Para empezar, hay que reconocer que hemos tenido mala suerte. La pandemia del coronavirus ha irrumpido en una España dirigida por el Gobierno más frágil e inestable de nuestra reciente etapa democrática. Por si esto fuera poco, esta gran crisis sanitaria mundial coincide con la llegada a los grandes centros del poder de Madrid de una nueva generación de políticos, que han convertido el marketing y la estrategia en el principio y el fin de sus carreras, considerando la gestión como un elemento puramente accesorio y promocional. Con estos mimbres tan volátiles resulta complicado afrontar una situación de emergencia como la del coronavirus, en la que se exige rapidez de reflejos, unidad de acción y contundencia en la toma de decisiones.

Cuestiones como la autorización de la gran manifestación del 8-M en plena fase de inicio de la epidemia, la declaración de independencia sanitaria del presidente catalán, el patético Consejo de Ministros de siete horas de duración, el permanente desafío del PP madrileño a la autoridad competente, la injustificable visita a Moncloa de un vicepresidente en cuarentena, el masivo contagio de directivos de Vox en un mitin, los titubeos a la hora de aplicar la alarma nacional, la confusión de la normativa sobre el confinamiento general, la dolorosa falta de lealtad institucional mostrada en diferentes ocasiones por Pablo Casado o los titubeos en torno a los planes de apoyo a la economía son claros síntomas de una situación innegable: los tipos que nos gobiernan en estos días inciertos no son precisamente unas lumbreras, no hay entre ellos ni el más mínimo rasgo de grandeza que nos recuerde a esos líderes carismáticos que dirigieron las naciones en los momentos más duros de su Historia.

Cuando los periódicos se llenan de artículos de opinión con frases del estilo «esta crisis la van a resolver los ciudadanos, gracias a su civismo y a su capacidad de sacrificio» estamos ante la señal inequívoca de que el papel que están jugando los poderes públicos en este asunto es manifiestamente mejorable. Esta sensación de desconfianza hacia la clase dirigente también está flotando sobre los masivos aplausos de balcón a los profesionales de la sanidad pública. Además de premiar la ejemplar dedicación del colectivo, la gente asustada les está suplicando algo parecido a ¡por favor, salvadnos vosotros; porque vuestros jefes están afectados por una enorme empanada mental!.

Constatadas todas estas evidencias negativas, conviene no perder de vista un hecho importante: éste es el Gobierno y ésta es la oposición que se han dado a sí mismos los españoles en un proceso electoral absolutamente democrático. Frente a los que aprovechan la histeria general para pedir soluciones milagrosas, hay que recordar que los componentes de esta clase política tienen la legitimidad, la obligación y los medios necesarios para sacarnos de este atolladero. Nuestros políticos no son una versión moderna de Winston Churchill (que por cierto, cometió una interminable lista de históricas cagadas antes de consolidarse como heroico líder de la resistencia británica frente a Hitler), pero son lo único que tenemos y con ellos nos hemos de apañar.

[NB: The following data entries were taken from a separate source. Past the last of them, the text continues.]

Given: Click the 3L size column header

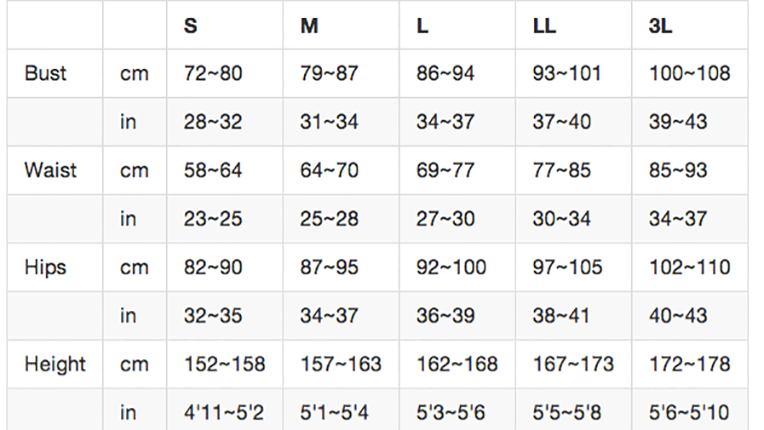Looking at the screenshot, I should click(661, 26).
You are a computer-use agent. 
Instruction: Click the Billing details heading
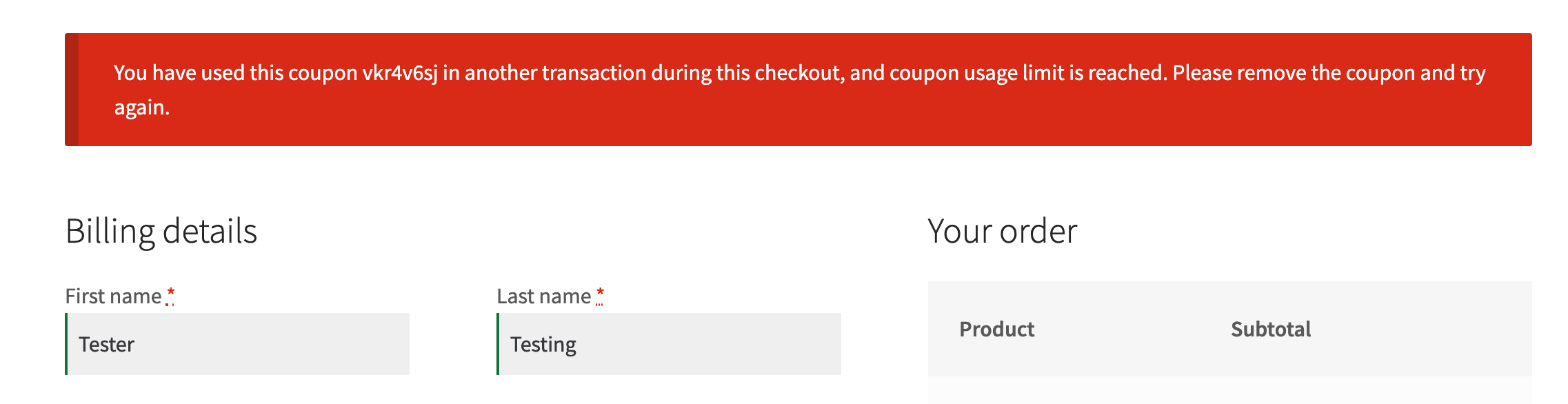pos(161,231)
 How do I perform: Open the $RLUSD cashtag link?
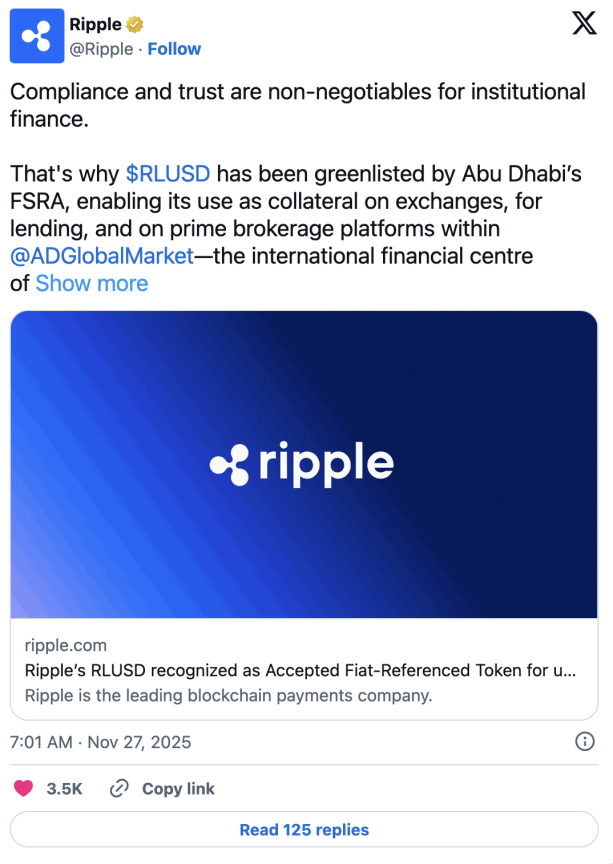[168, 173]
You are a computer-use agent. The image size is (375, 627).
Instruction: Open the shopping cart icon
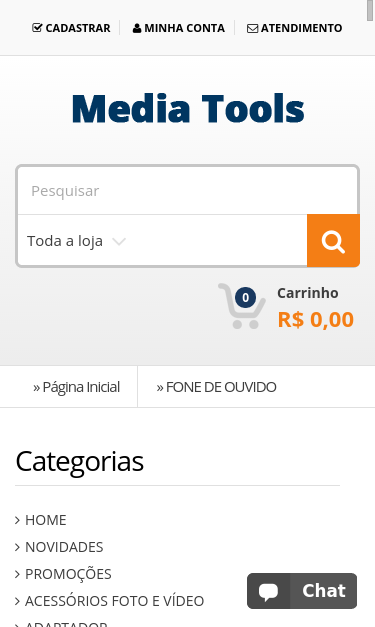241,306
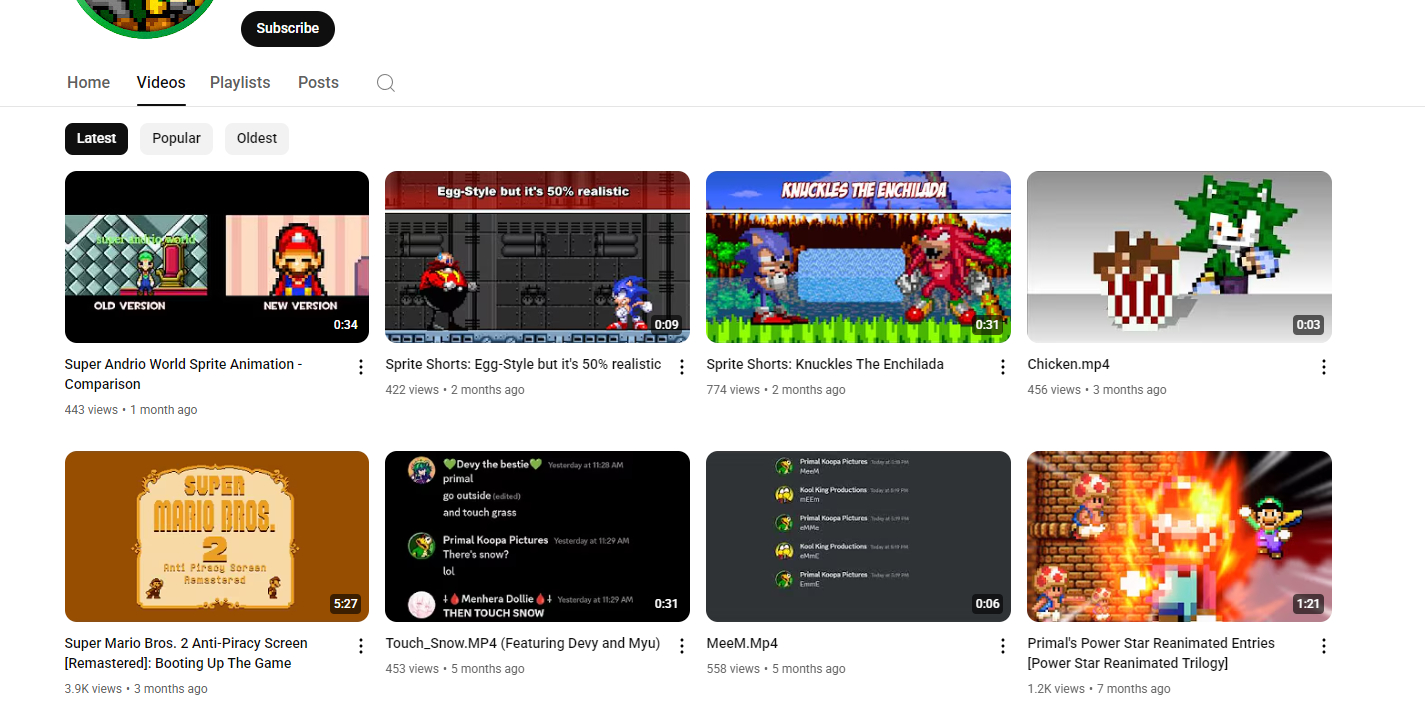Open the Super Mario Bros. 2 Anti-Piracy thumbnail
Viewport: 1425px width, 710px height.
click(217, 536)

En estos momentos de incertidumbre, hay que agarrarse al inmenso poder de convicción que tiene la presión de la calle. En alguna fase de esta apabullante crisis, nuestros gobernantes se sentirán obligados a renunciar a la tentación de actuar en clave de miserable interés político, asumiendo que están ante un escenario catastrófico que les exige altura de miras y visión de Estado. Las colas ante los supermercados, el drama de miles de despidos de trabajadores de empresas atropelladas por el virus y las imágenes postnucleares de calles vacías obligan a los políticos a olvidarse de las intrigas de despacho y a dar un giro radical a sus métodos tradicionales. Del tiempo que tarden en enterarse de esta clamorosa demanda social depende que la crisis del coronavirus tenga una salida más o menos airosa o que acabe convirtiéndose en un desastre nacional de consecuencias apocalípticas.